» PROBLEM REQUIREMENTS
Copy the data from the line containing "You are a GUI" up to and including the line containing "[x=298, y=720]", swapping "screenshot" for "screen image" and keeping everything else unchanged. Leave out the pictures.

─── PROVIDED INFORMATION

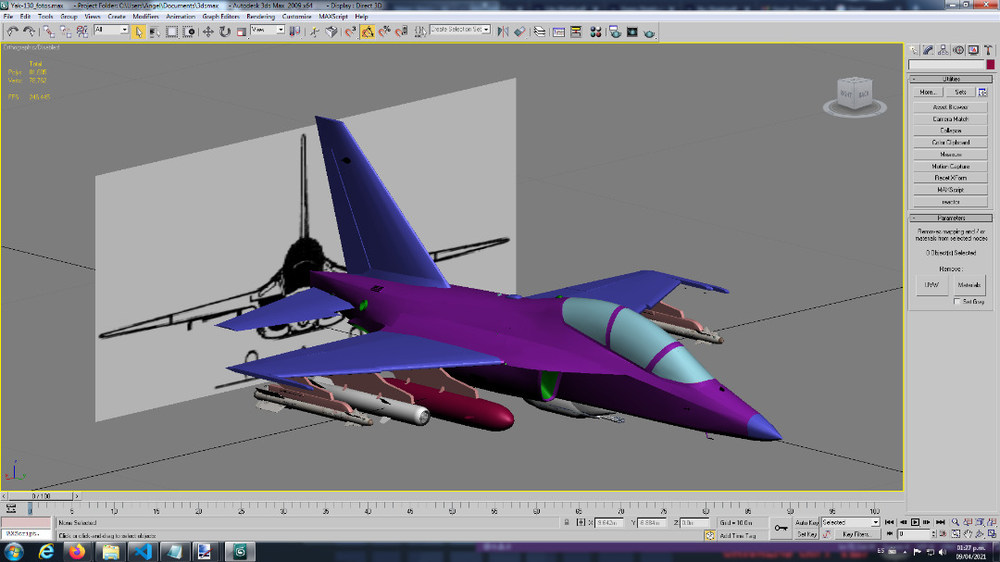This screenshot has height=562, width=1000.
Task: Click the Key Filters button
Action: click(856, 534)
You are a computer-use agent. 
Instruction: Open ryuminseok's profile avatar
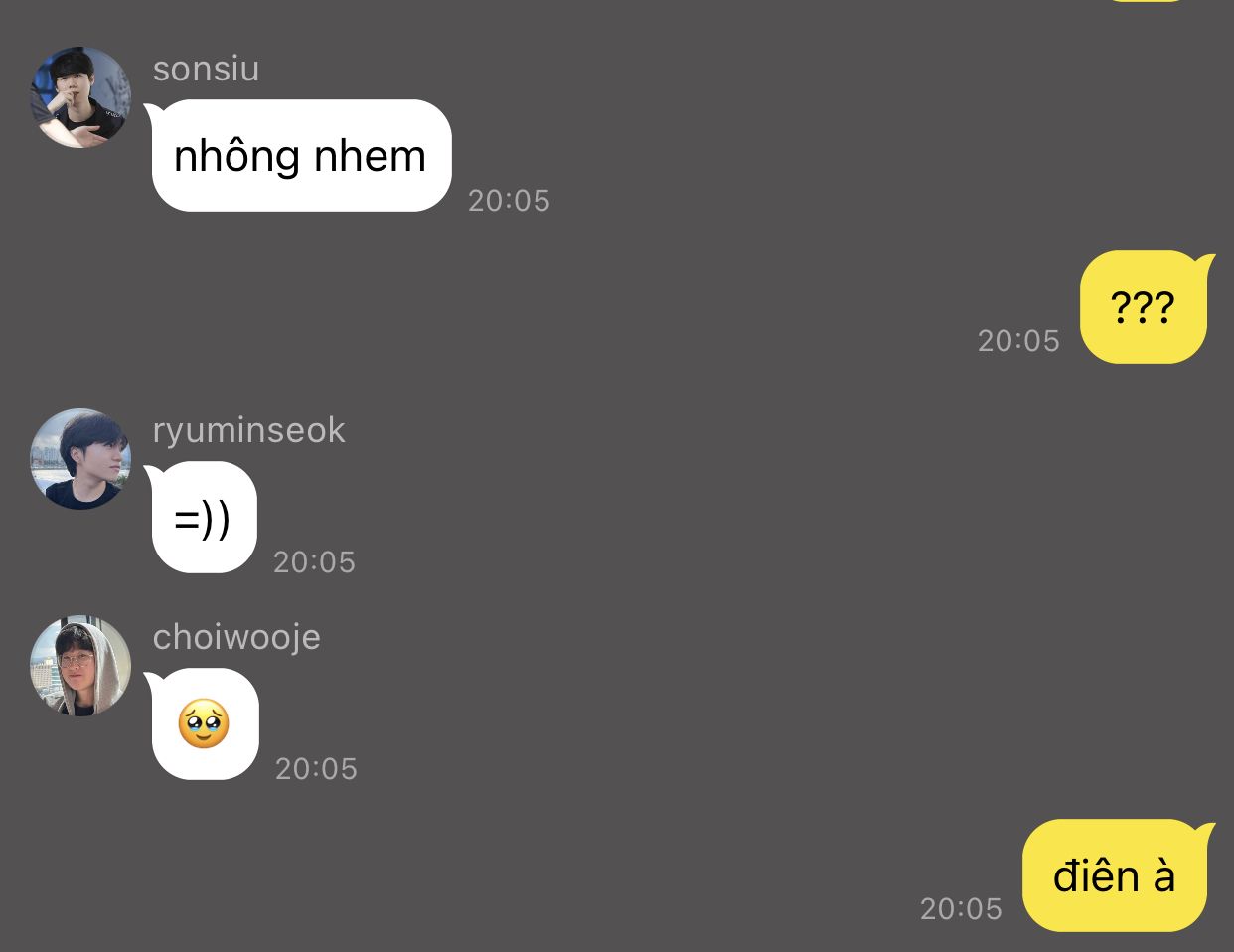80,459
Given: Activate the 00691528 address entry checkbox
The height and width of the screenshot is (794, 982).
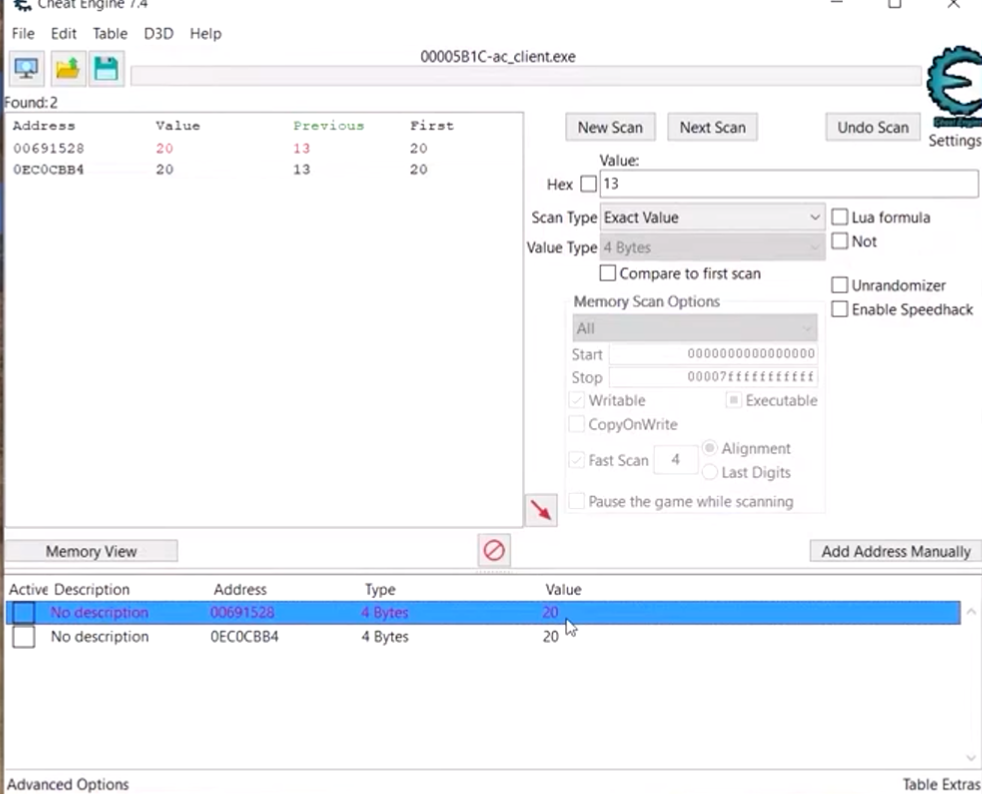Looking at the screenshot, I should (x=24, y=612).
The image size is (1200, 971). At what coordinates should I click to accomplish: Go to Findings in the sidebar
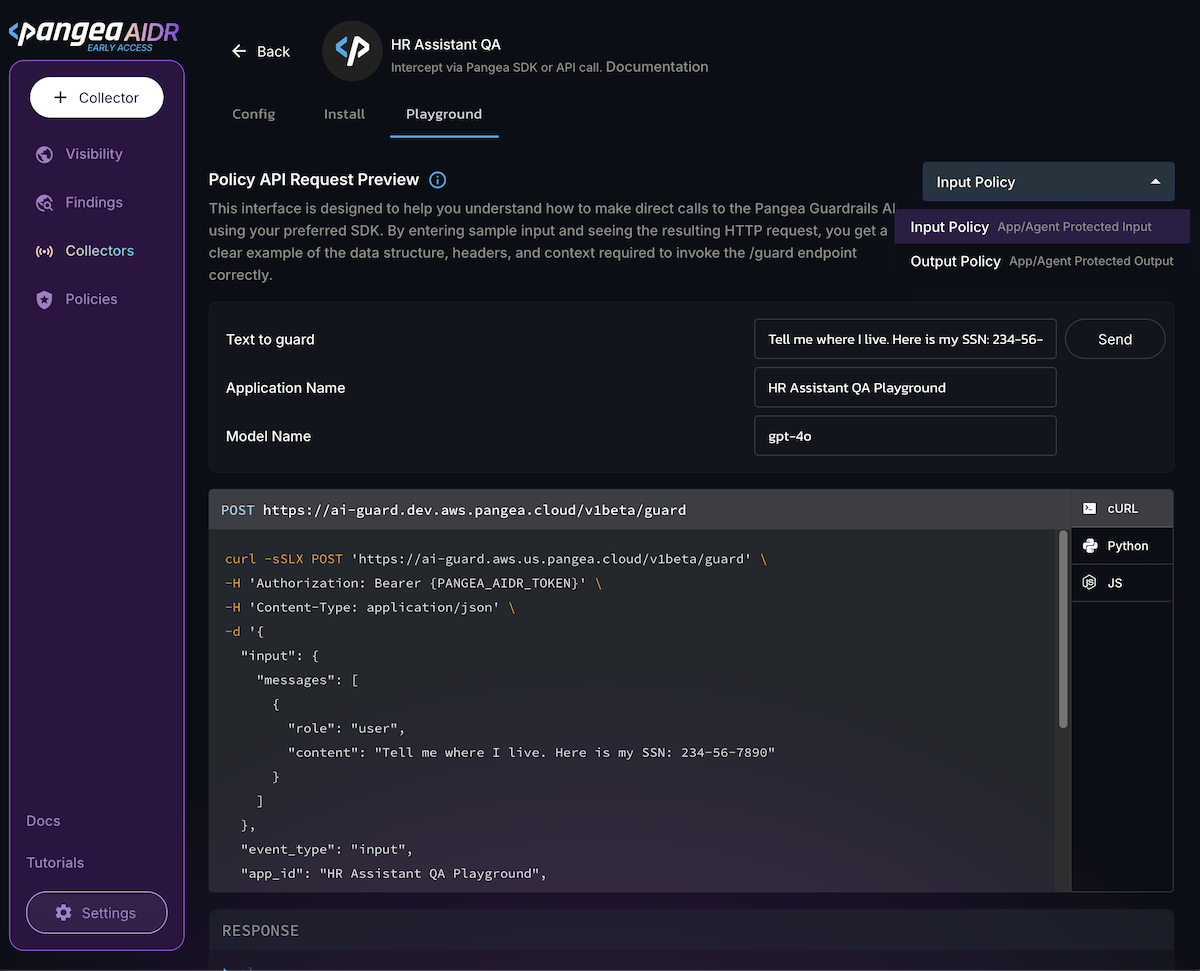coord(93,202)
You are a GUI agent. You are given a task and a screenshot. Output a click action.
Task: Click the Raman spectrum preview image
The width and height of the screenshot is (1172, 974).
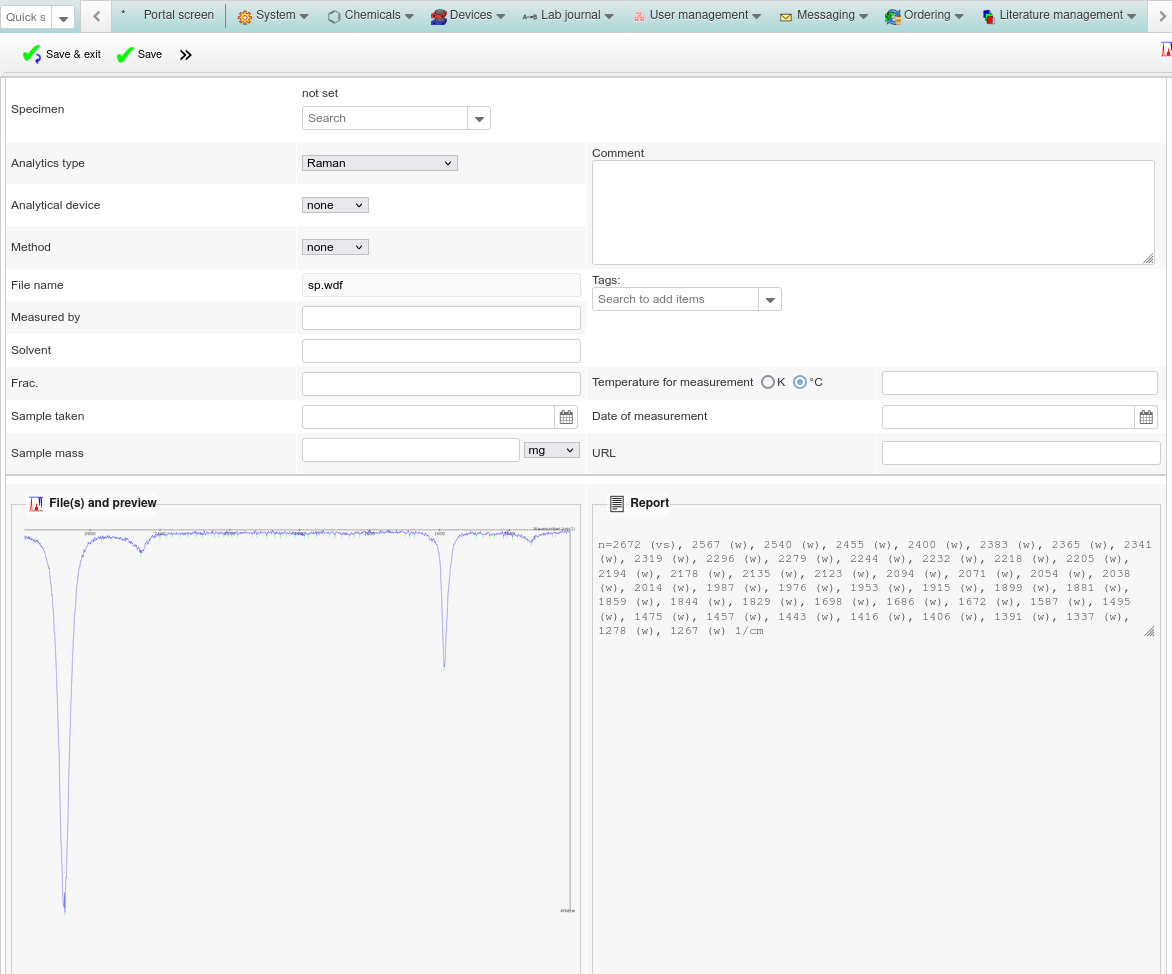[x=298, y=720]
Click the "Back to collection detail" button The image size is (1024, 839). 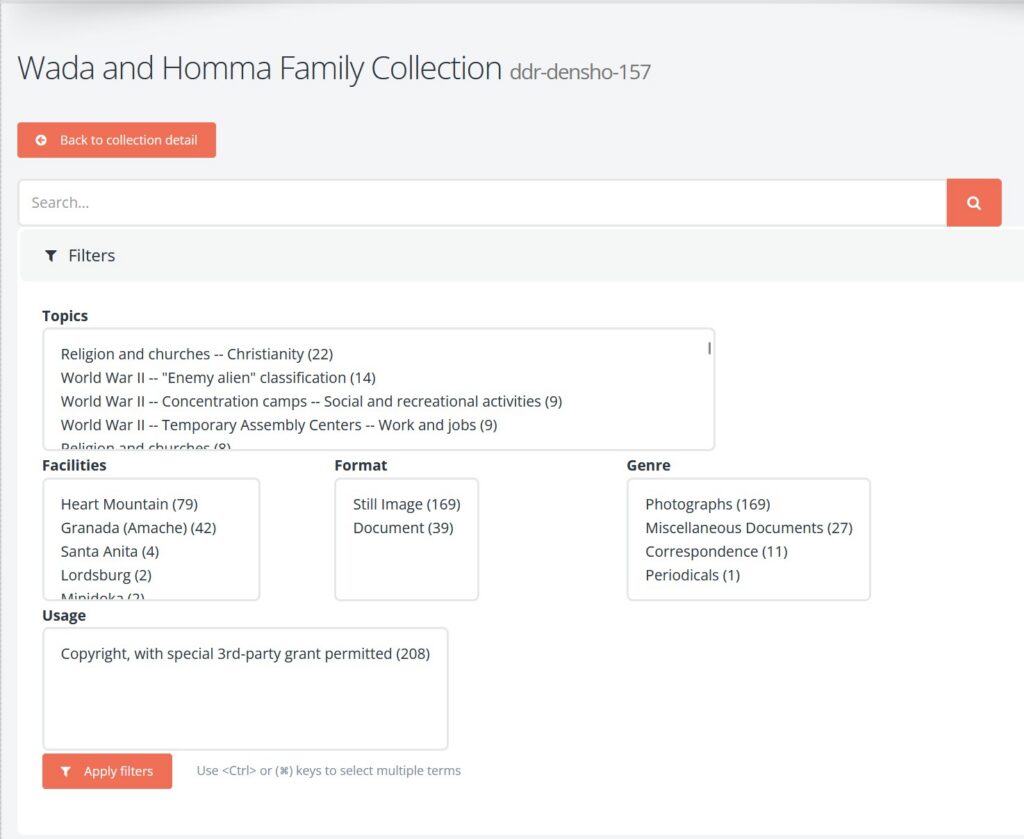116,140
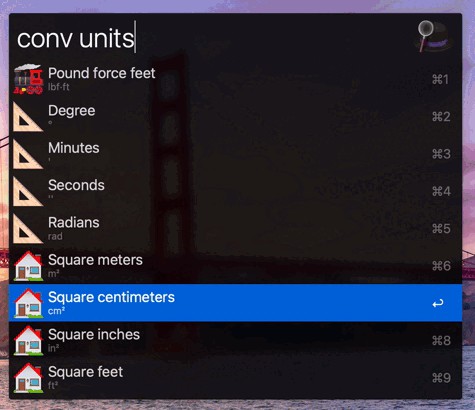Click the house icon beside Square inches
The image size is (475, 410).
tap(28, 341)
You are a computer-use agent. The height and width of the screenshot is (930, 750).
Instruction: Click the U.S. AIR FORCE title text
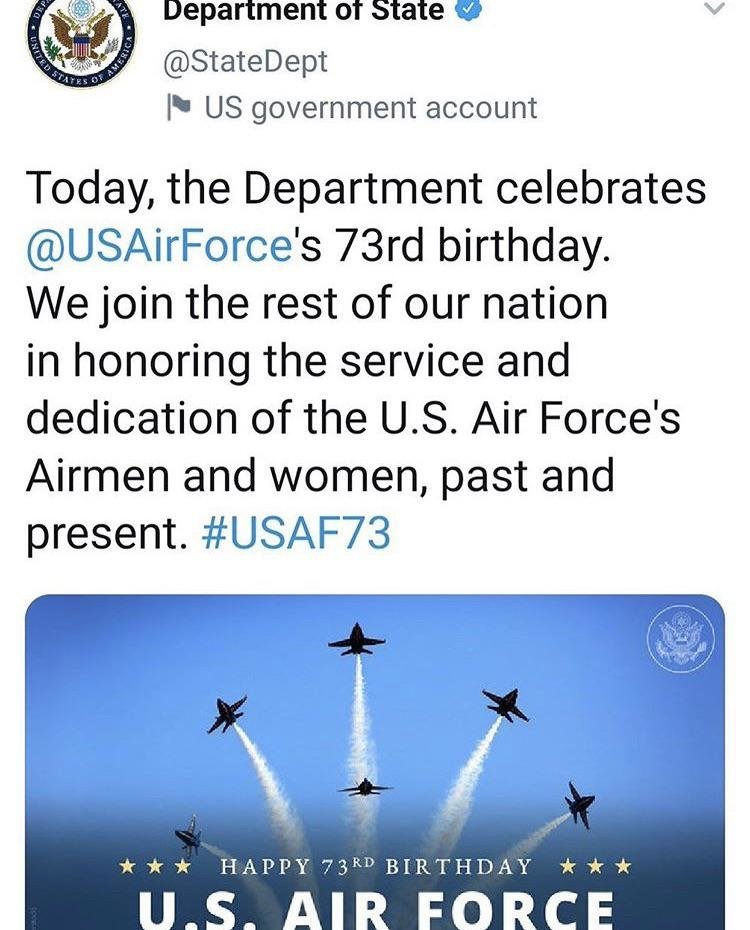click(376, 910)
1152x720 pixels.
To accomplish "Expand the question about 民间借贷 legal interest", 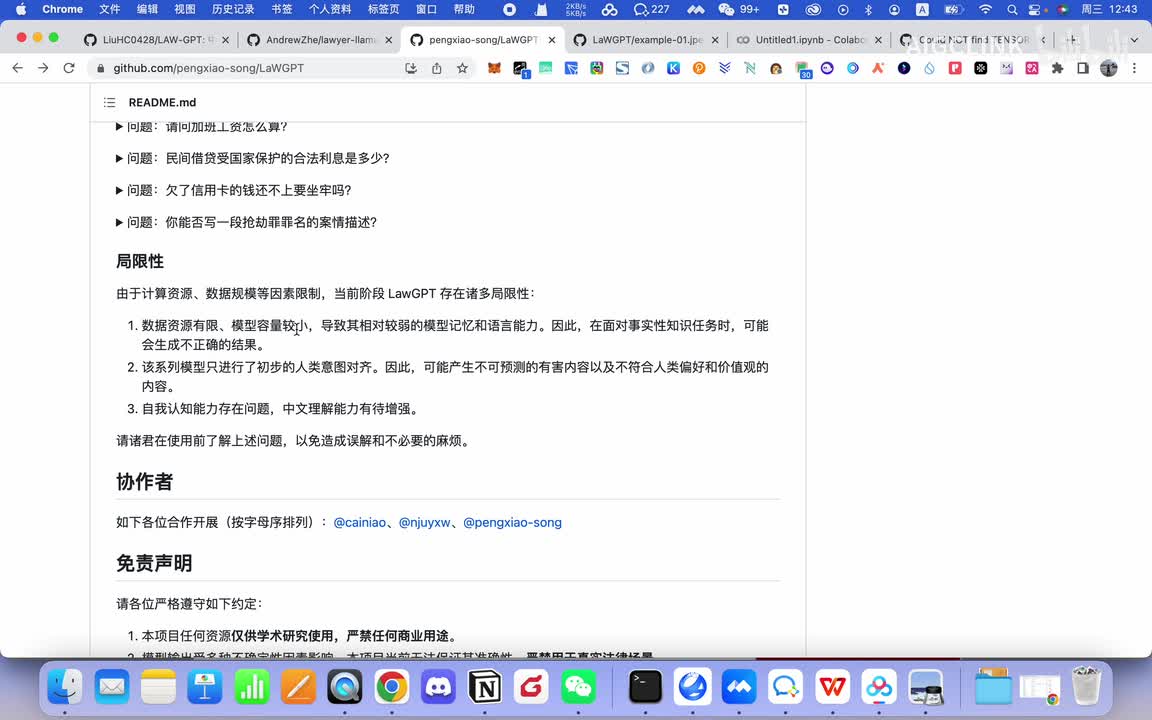I will [x=257, y=158].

──────

» WRITTEN ANSWER
You are a GUI agent. You are given a task and a screen image. Output a click action.
Task: Click the Raman spectrum preview image
The width and height of the screen image is (1172, 974).
[x=298, y=720]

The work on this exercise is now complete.